Tuesday, 8 September 2015

Here We Are Again

We're back in our caravan in St Andrews for a week or two which means that I'm writing this sitting in the car in the site car park as, as always, WIFI has two speeds at our pitch - very slow and non-existent. The same goes for mobile phone reception which is why we found ourselves sitting in a lay by in the middle of nowhere last night so that we could make a phone call. Connectivity apart, it is lovely up here and we're enjoying the chance to see the Scottish branch of the family.

Before driving up to Scotland we had our last night of the Snape Proms for this year. It was The Royal Philharmonic Concert Orchestra performing sixties hits with three vocalists. This photo from their website includes three of the singers we saw on the night. It was a tremendously entertaining event - great singing, great playing and a fabulous choice of music. The highlight for me was probably the rendition of the clarinet classic Strangers On The Shore but this was just one of many hugely popular sixties favourites. We've been to four of the Snape Proms and have enjoyed them all. Hopefully next year we will get to more.

We didn't find a crock of gold but this beautiful rainbow welcomed us shortly after we arrived on site at Craigtoun Meadows.

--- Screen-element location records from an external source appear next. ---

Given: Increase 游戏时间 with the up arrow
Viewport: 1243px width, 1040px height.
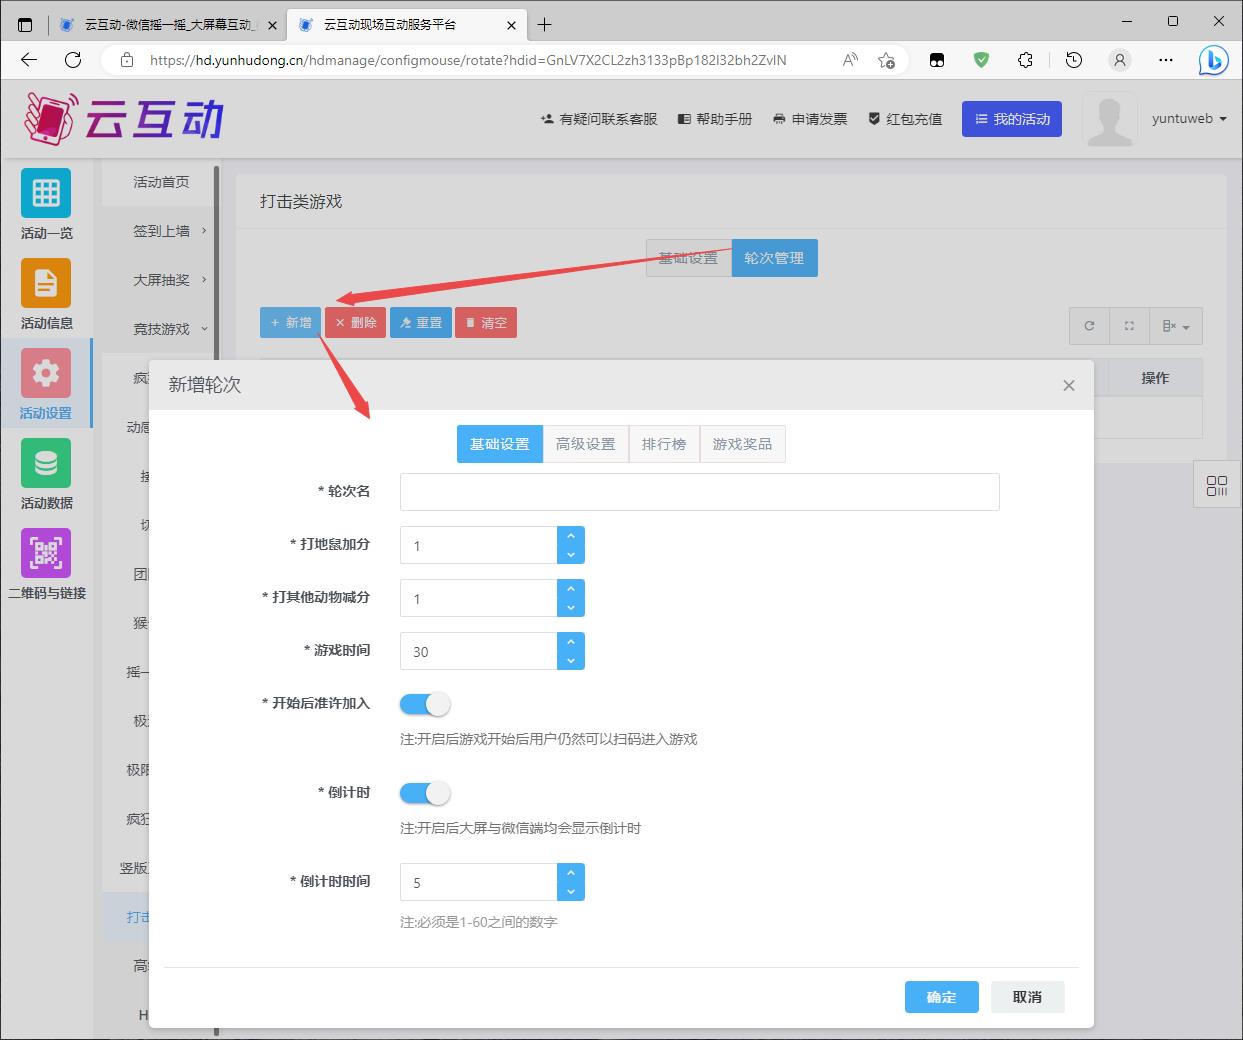Looking at the screenshot, I should pos(571,642).
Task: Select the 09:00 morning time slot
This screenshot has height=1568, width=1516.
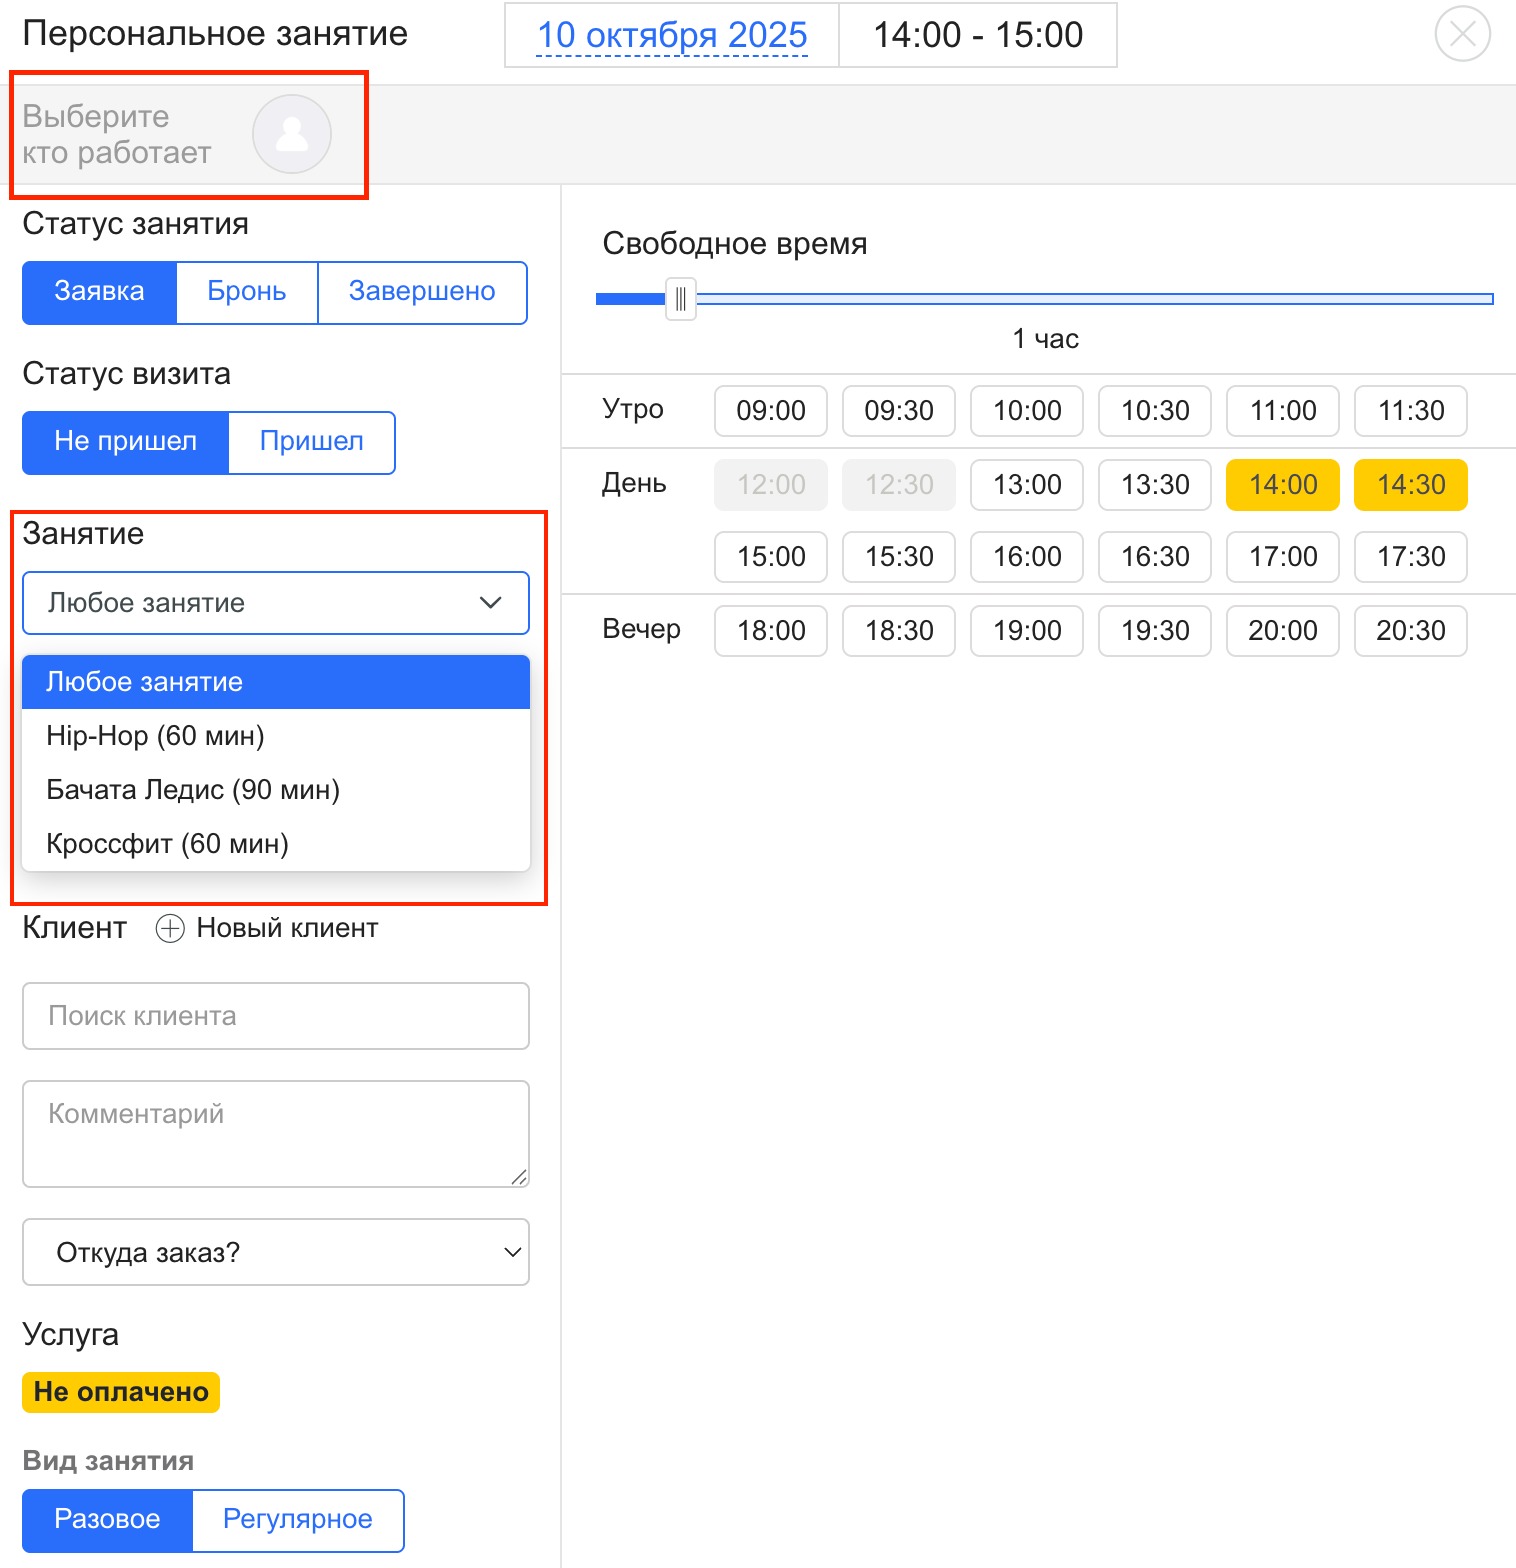Action: tap(770, 411)
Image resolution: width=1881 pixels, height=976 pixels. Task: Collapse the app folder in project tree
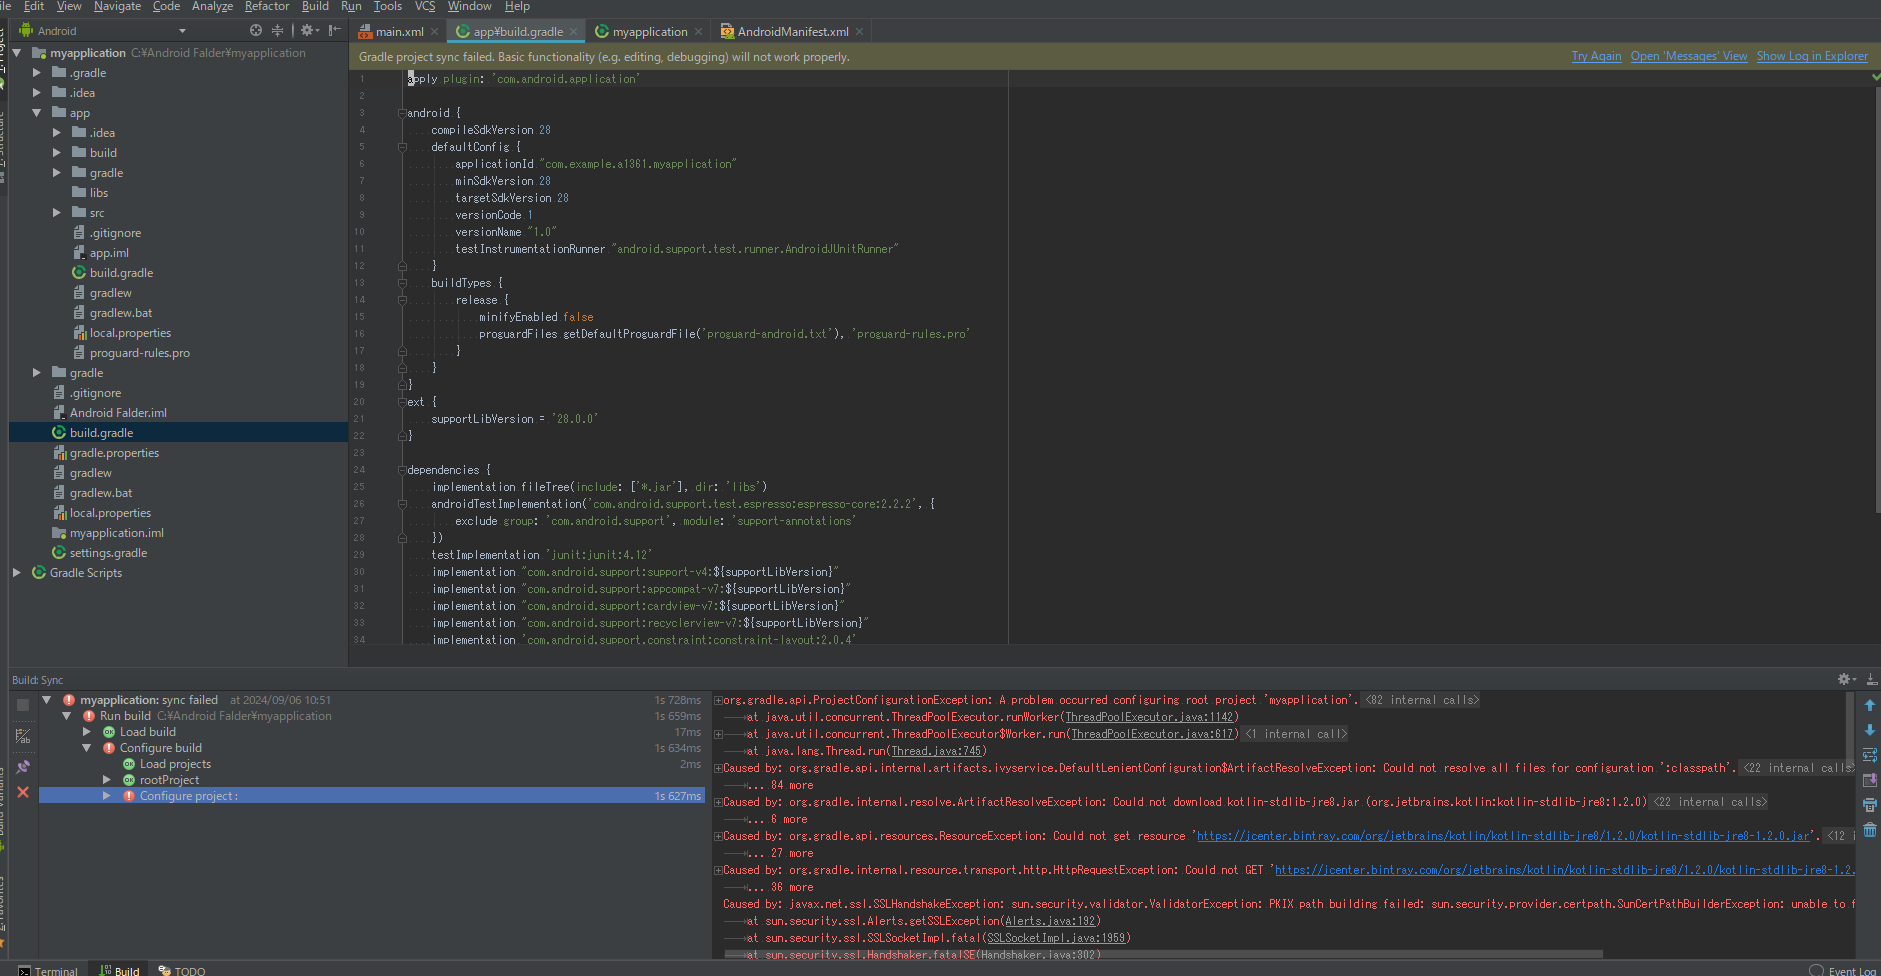pyautogui.click(x=37, y=112)
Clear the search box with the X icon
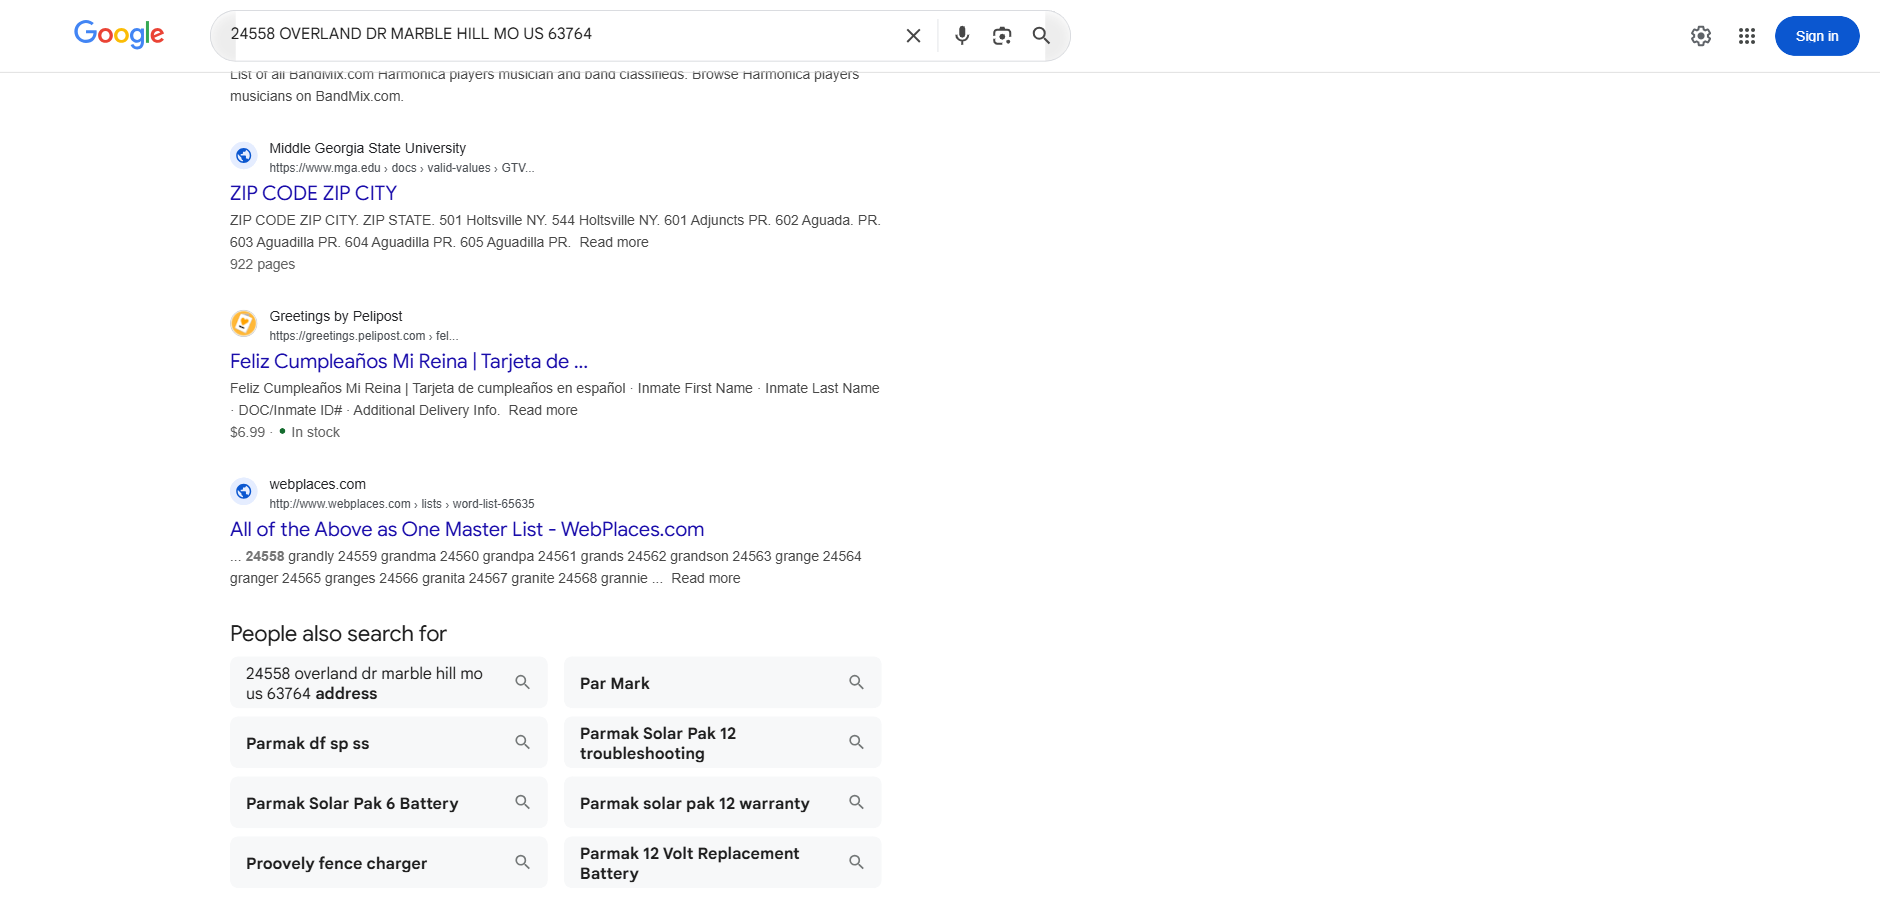This screenshot has height=917, width=1897. coord(913,36)
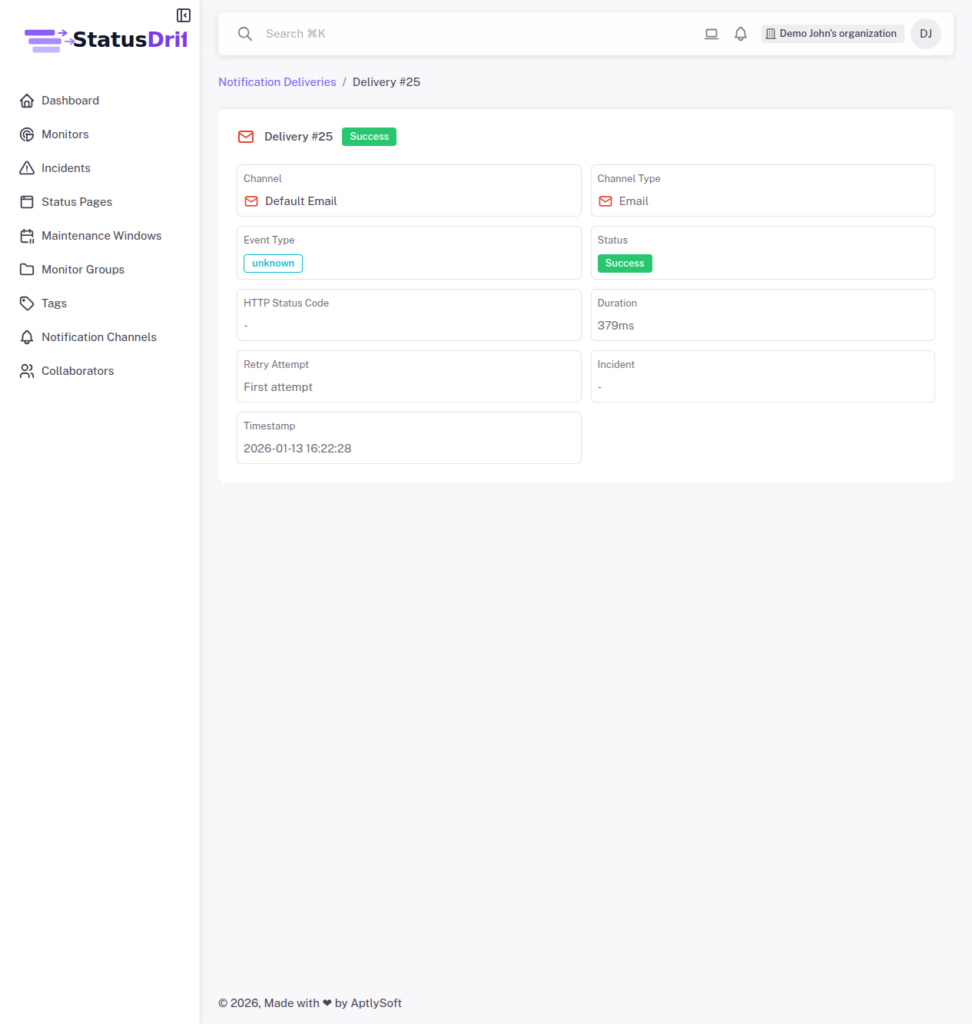
Task: Open the DJ avatar menu
Action: tap(926, 33)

We didn't know if it signalled a change to dry weather or that more wet days beckoned. Fortunately it turned out to be the latter and we've had three or four beautiful days already which is good news as the Scottish press reported last week that nowhere in Scotland recorded more than six days of unbroken sunshine this summer.

We've already seen Rose and Melody and their mum and dad plenty of times in the few days we've been here. We bought the caravan on the day after Rose was born and, without it, we wouldn't have had the opportunity to see them growing up - such a good buy.

After getting off to a patchy start (like many siblings), Rose and Melody are now the very best of friends and play together for hours on end. No need to guess who is the most mischievous.

Rose loves dressing up. 

While we were at their house at the weekend I was fascinated to see what happens if you don't cut and eat artichokes when they are ready. The resulting flowers are stunning.

Yesterday was so fine that we managed to get out on our bikes for a ride. Although I have been on a number of rides in St Andrews on my own I think it's only the second day this year that we've managed to get out together. We sat and watched surfers and canoeists in the waves on East Sands.

And then took the road behind the famous West Sands. There was hardly a cloud to be seen all day.

Before going back to the caravan we stopped for coffee at the new cafe above the Golf Museum. It certainly is a place with a great view. It was a prefect day and must have been brilliant for the hundreds of freshers who arrived at the university at the weekend. It's Freshers' Week and the town is full of society stands advertising their clubs. I particularly liked the look of the fine cheese and wine society but I would wouldn't I?

Whilst on the subject of food and wine, on Thursday evening we're trying out Rocca Grill. It's right alongside the Old Course and is the place where Jamie, the winner of Masterchef The Professionals works. It should be interesting.